:: PROMPT ::
Please copy the records below from the line containing "Image resolution: width=1024" up to and including the last line of the records, leaving the pictures out.

## start INPUT DATA

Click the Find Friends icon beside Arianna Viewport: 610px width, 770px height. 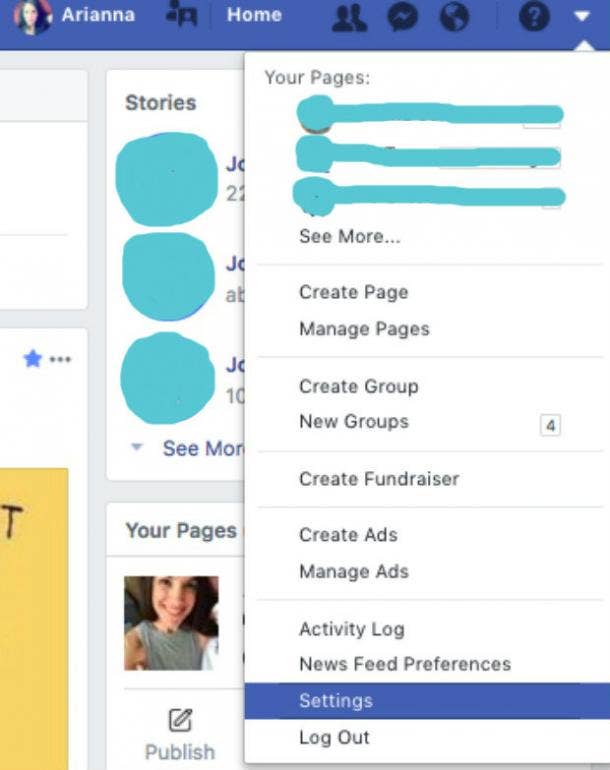(182, 13)
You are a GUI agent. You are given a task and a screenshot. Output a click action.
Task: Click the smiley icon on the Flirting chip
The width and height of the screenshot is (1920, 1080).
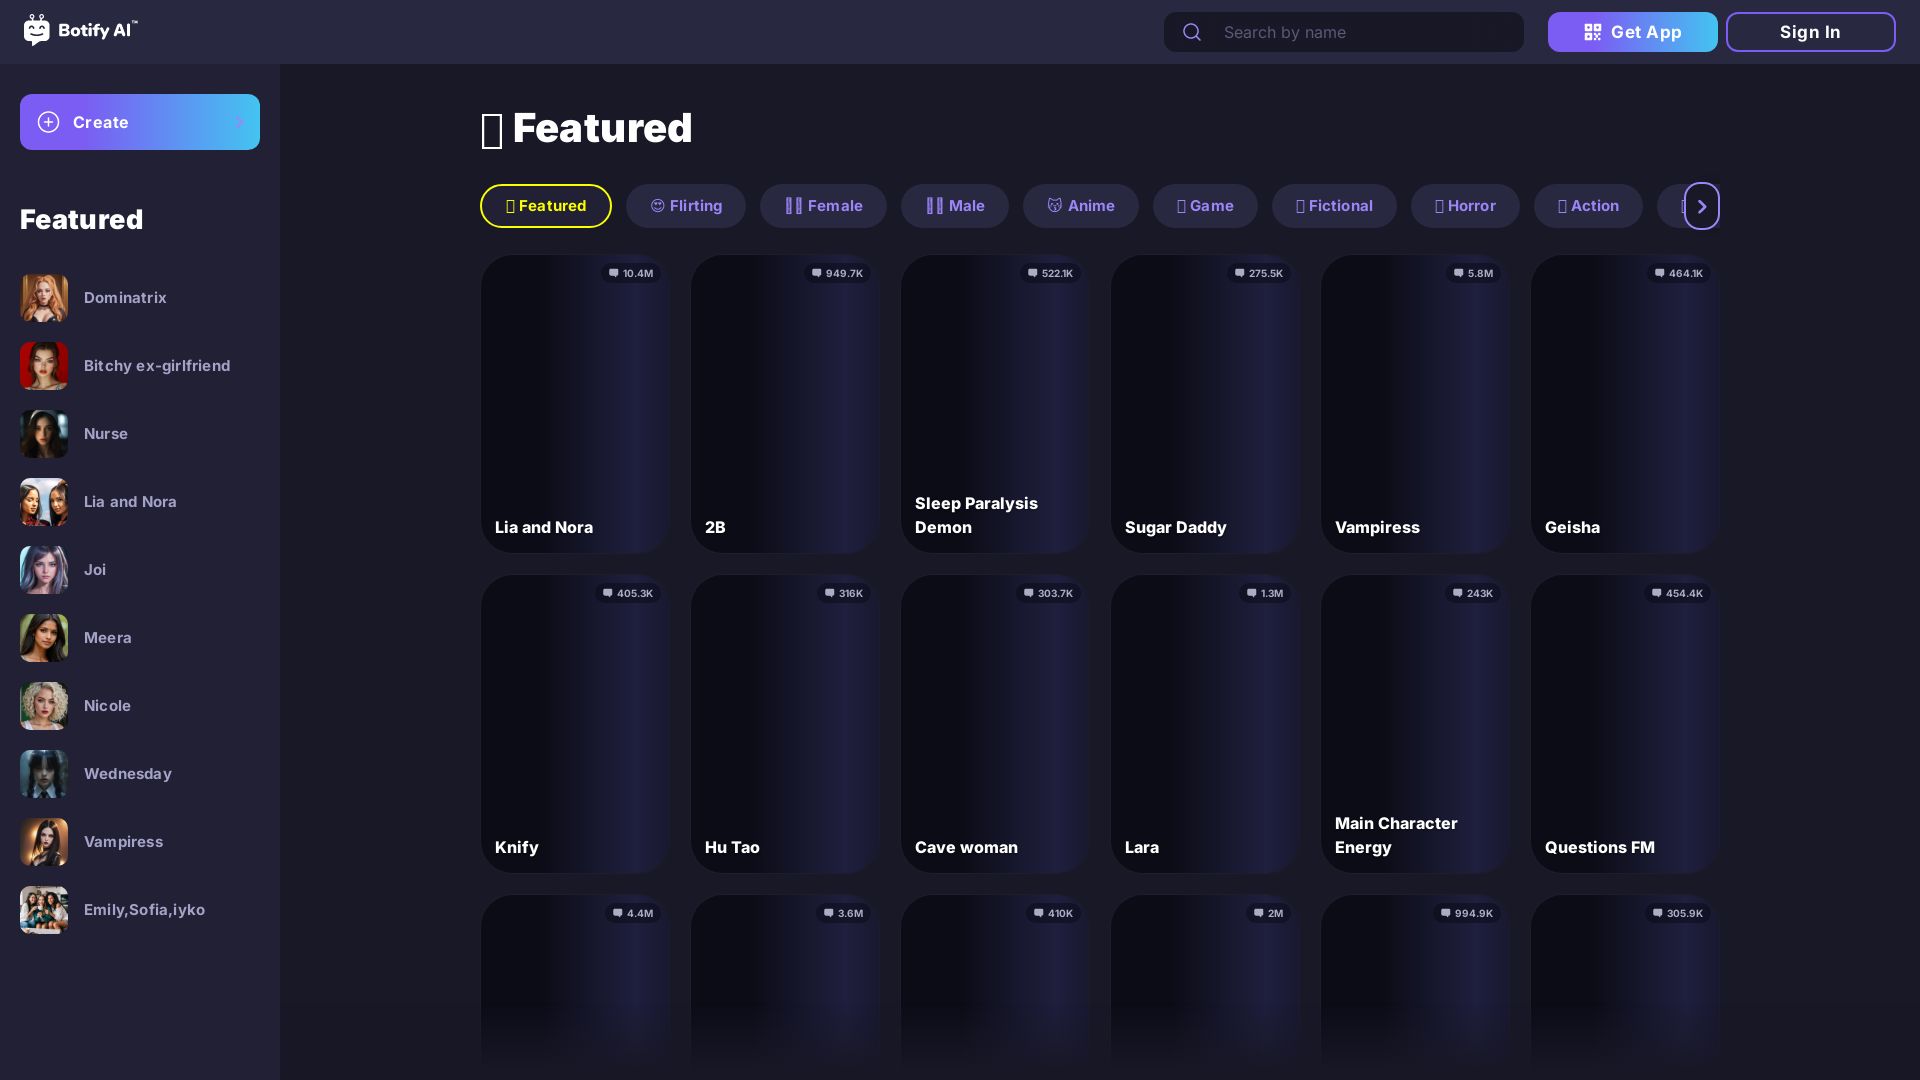point(659,205)
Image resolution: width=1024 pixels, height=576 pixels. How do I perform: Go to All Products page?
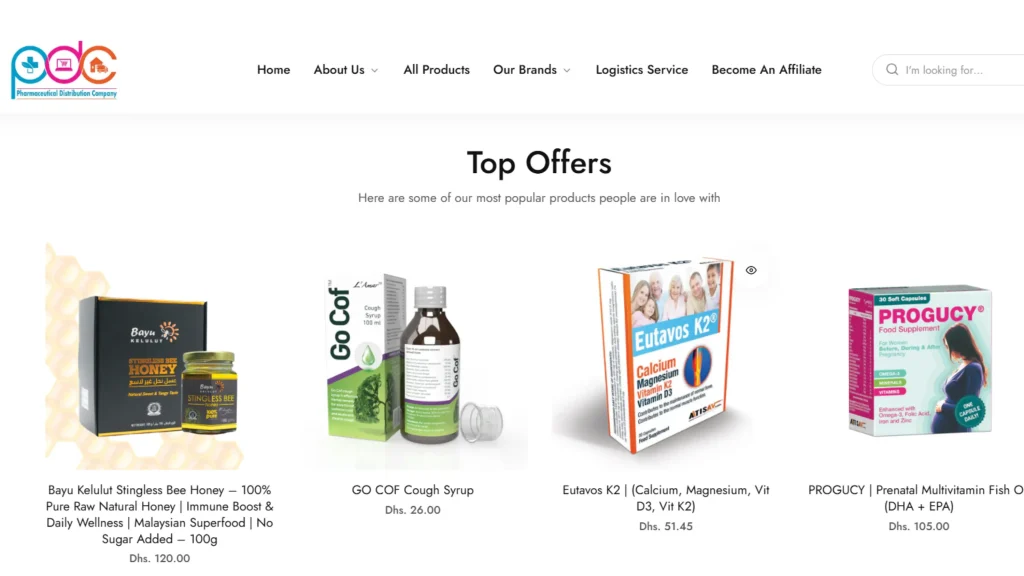coord(436,70)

## end INPUT DATA

:: SOLUTION TO THIS PROBLEM ::
Image resolution: width=1024 pixels, height=576 pixels. How do I perform: Go to All Products page?
coord(436,70)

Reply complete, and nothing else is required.